With respect to a possible independent actuarial value certification, comments are requested on standards and safeguards that should be applied to ensure that the plan meets the 60 percent actuarial value threshold for the minimum value determination.
Comments may be submitted in writing on or before June 11, 2012. Comments should be submitted to Internal Revenue Service, CC:PA:LPD:PR (Notice 2012-31), Room 5203, P.O. Box 7604, Ben Franklin Station, Washington, DC 20044, or electronically to Notice.Comments@irscounsel.treas.gov. Please include “Notice 2012-31” in the subject line of any electronic communications. Alternatively, comments may be hand delivered between the hours of 8:00 a.m. and 4:00 p.m. Monday to Friday to CC:PA:LPD:PR (Notice 2012-31), Courier’s Desk, Internal Revenue Service, 1111 Constitution Avenue NW, Washington, D.C. All comments will be available for public inspection and copying.
For further information on this notice, call the Office of the Division Counsel/Associate Chief Counsel (Tax Exempt & Government Entities) at (202) 927-9639 (not a toll-free call).
 The actuarial value rules under § 1302(d) and the essential health benefit provision under § 1302(b) apply to QHPs offered on an Affordable Insurance Exchange and also to non-grandfathered plans in the individual and small group insurance market. See § 2707(a) of the Public Health Service Act, as added by § 1201 of the Affordable Care Act, which provides that non-grandfathered plans in the individual and small group insurance markets must cover the “essential health benefits package,” as defined in § 1302(a) of the Affordable Care Act.
 The EHB benchmarks that HHS intends to propose also apply to non-grandfathered plans in the individual and small group insurance markets.
 Subparagraph (A) of § 1302(d)(2) requires the level of coverage of a plan to be “determined on the basis that the essential health benefits described in subsection (b) shall be provided to a standard population. . . .”

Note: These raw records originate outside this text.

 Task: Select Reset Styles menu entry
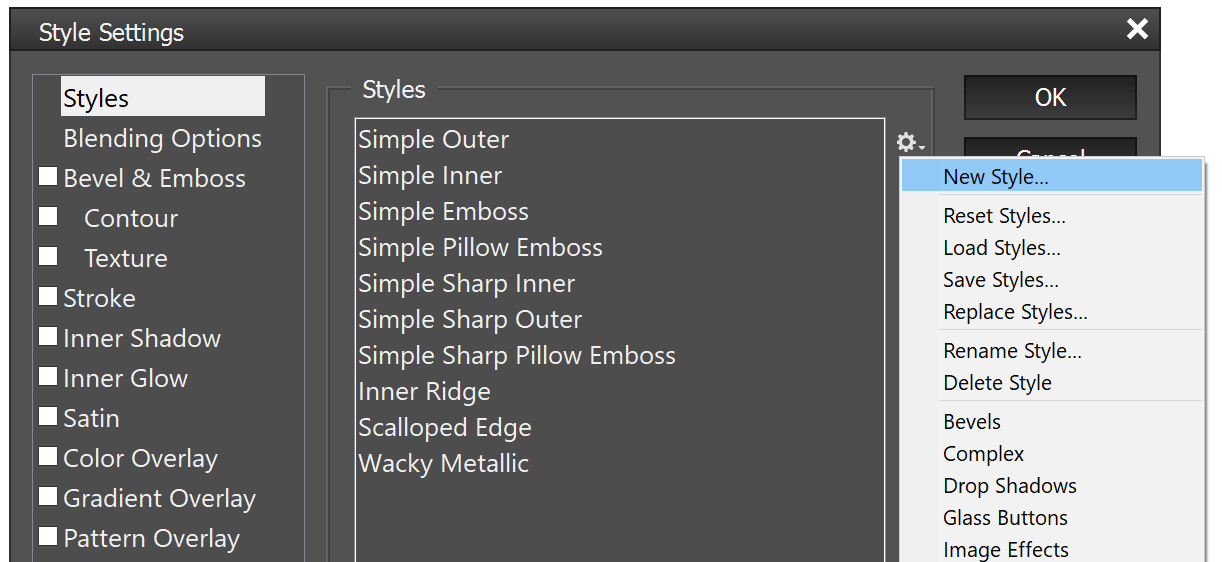(x=1004, y=216)
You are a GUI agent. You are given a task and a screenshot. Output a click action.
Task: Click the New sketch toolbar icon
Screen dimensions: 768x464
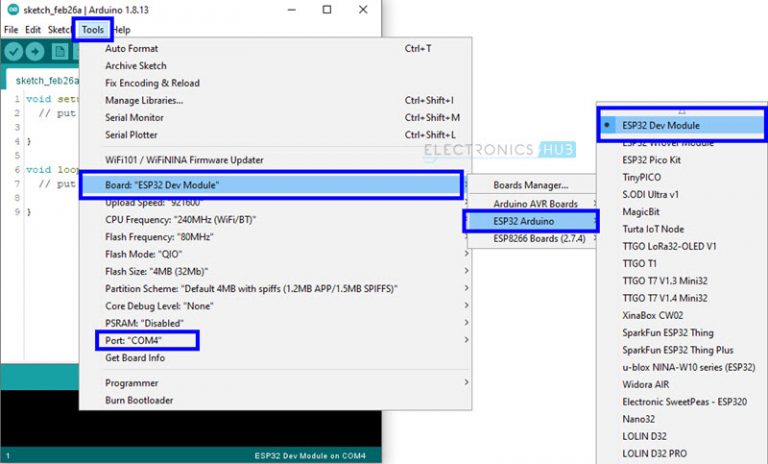[60, 52]
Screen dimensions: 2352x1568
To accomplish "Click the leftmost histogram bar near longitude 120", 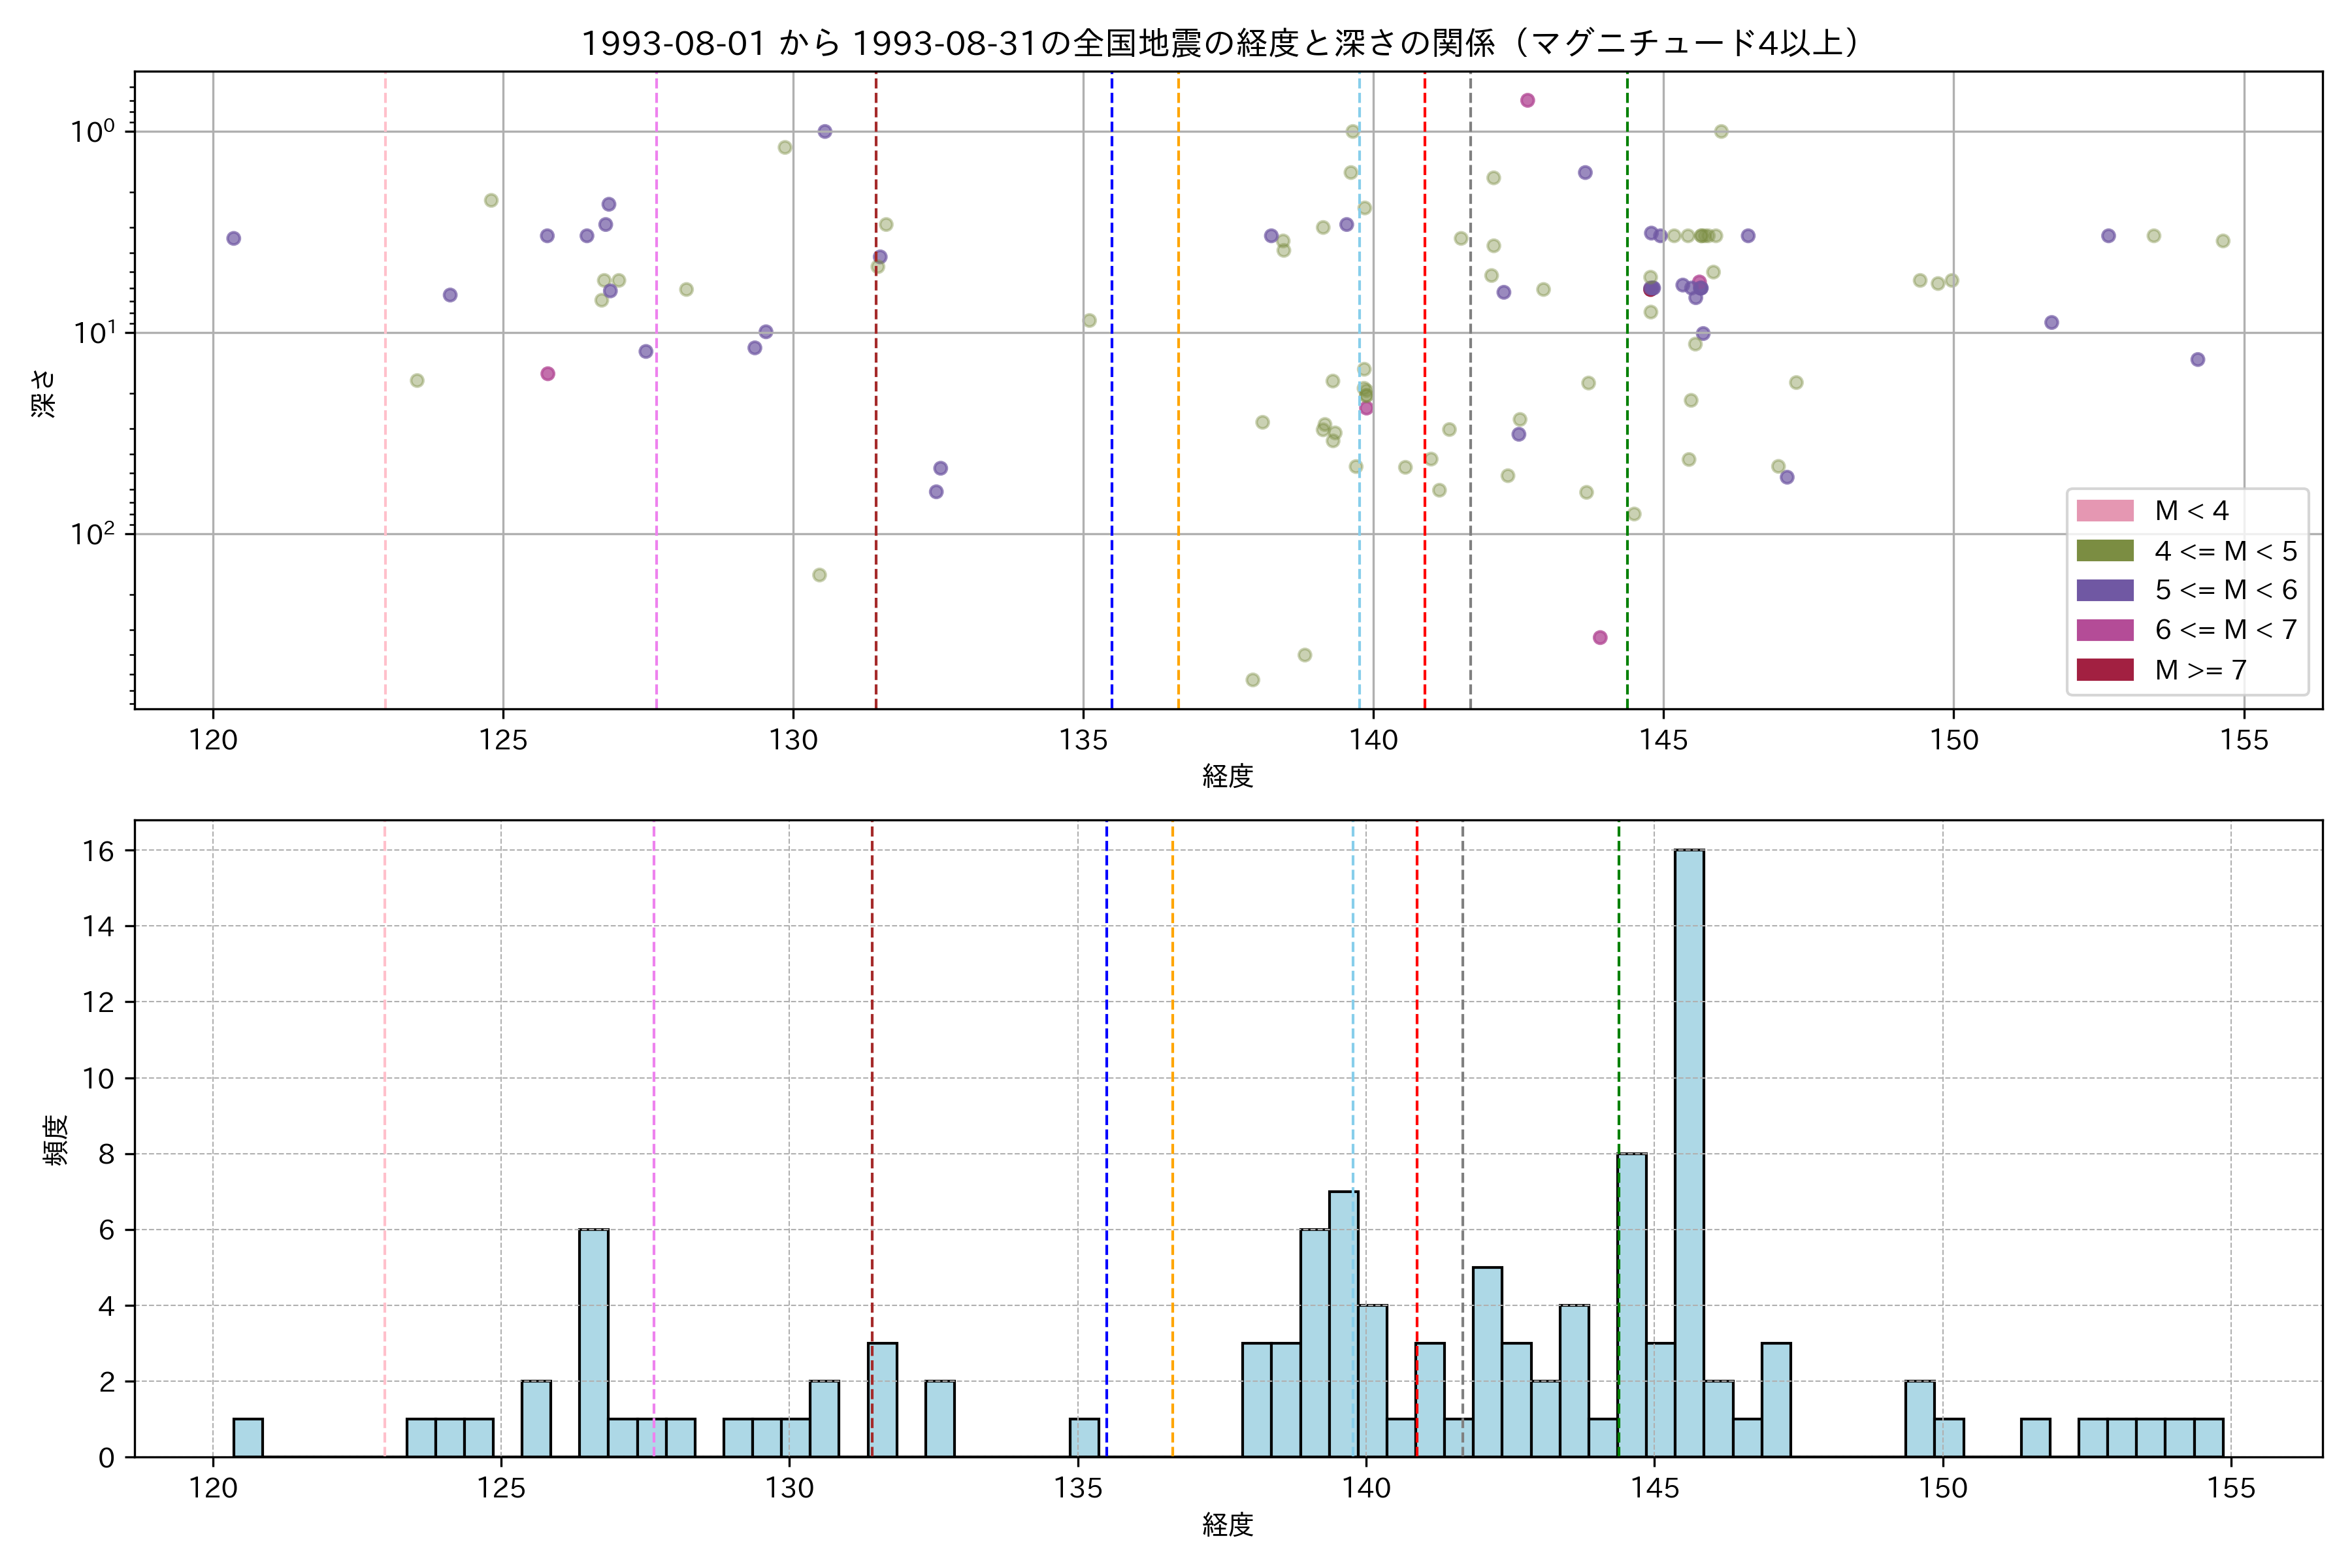I will point(248,1438).
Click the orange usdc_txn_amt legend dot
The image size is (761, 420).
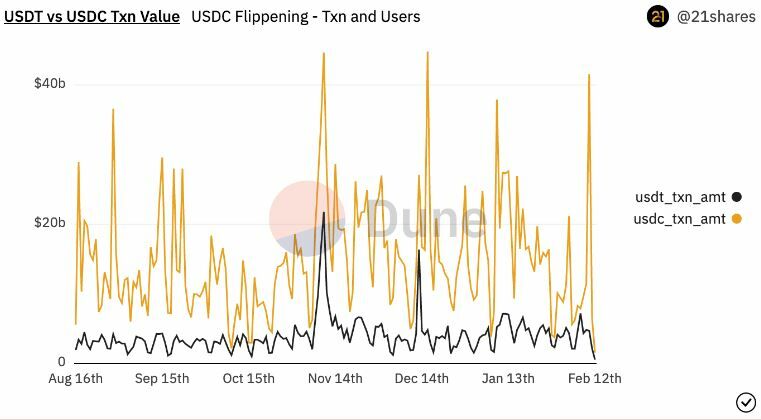(737, 218)
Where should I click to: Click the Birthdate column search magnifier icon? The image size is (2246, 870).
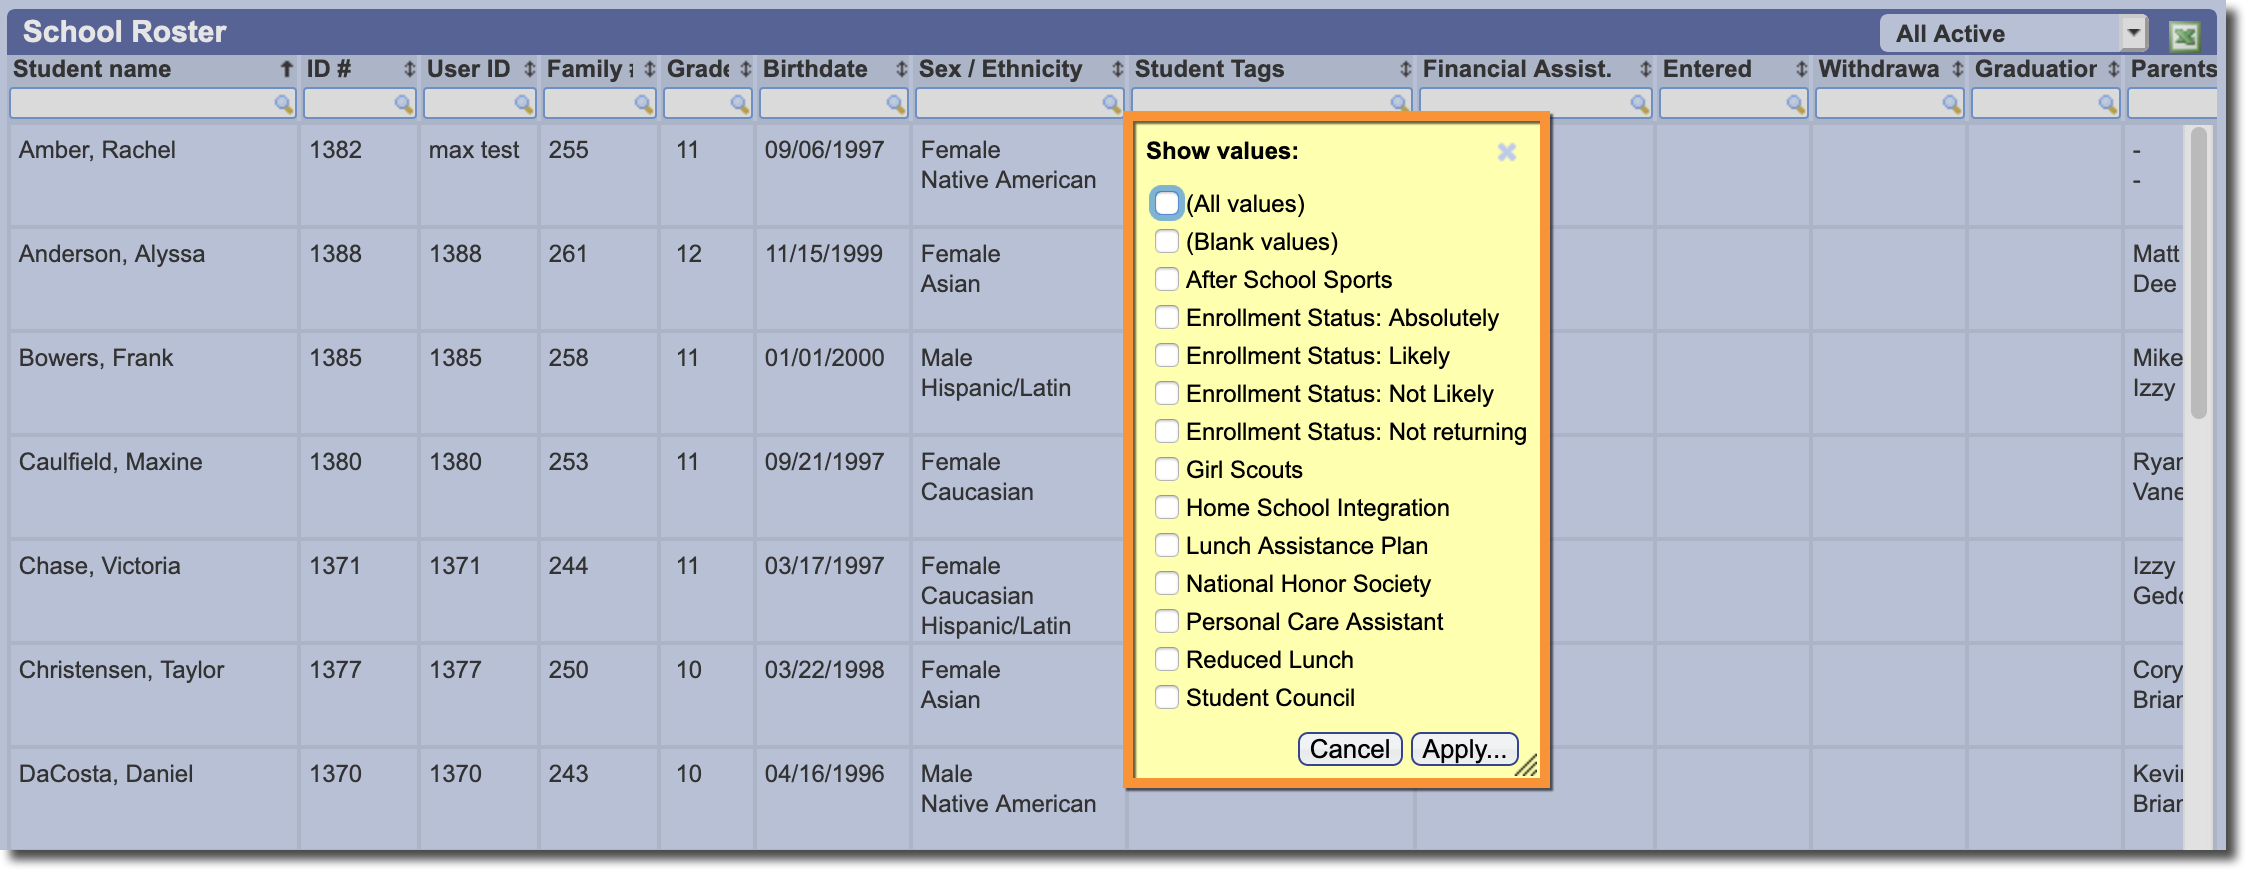pos(895,104)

 On December 16, 2011, HHS issued the “Essential Health Benefits Bulletin,” which outlined the approach HHS plans to use to define the EHBs. (See http://cciio.cms.gov/resources/files/Files2/12162011/essential_health_benefits_bulletin.pdf.) Under this approach, each state would have the flexibility to select a “benchmark plan” from a list of permissible options specified by HHS in the bulletin. The scope of benefits provided under the state-specific benchmark plan would determine the scope of EHBs for QHPs in that state. In addition, the EHBs must encompass the ten categories of benefits listed in § 1302(a) of the Affordable Care Act. If the benchmark plan in a state does not offer coverage in each of the ten categories, the bulletin provides an intended method for supplementing deficient categories of benefits so all QHPs in the state would include benefits in all ten categories. The bulletin also provides an intended method for determining the benchmark plan in a state if the state fails to make a selection.
 A health insurance continuance table is a distribution of annual paid claims arranged in a format that shows the amount of claims paid at each increasing level of expenditure, adding up to the total amount of expenditures for a covered group of enrollees.
 This use of claims data reflected in the continuance tables would be relevant only for the purpose of determining minimum value, and does not imply that a plan must provide a particular set of benefits.
 Although employer-sponsored plans are not required to cover all four categories of coverage, it is anticipated that plans failing to cover these categories would not satisfy any of the design-based safe harbors.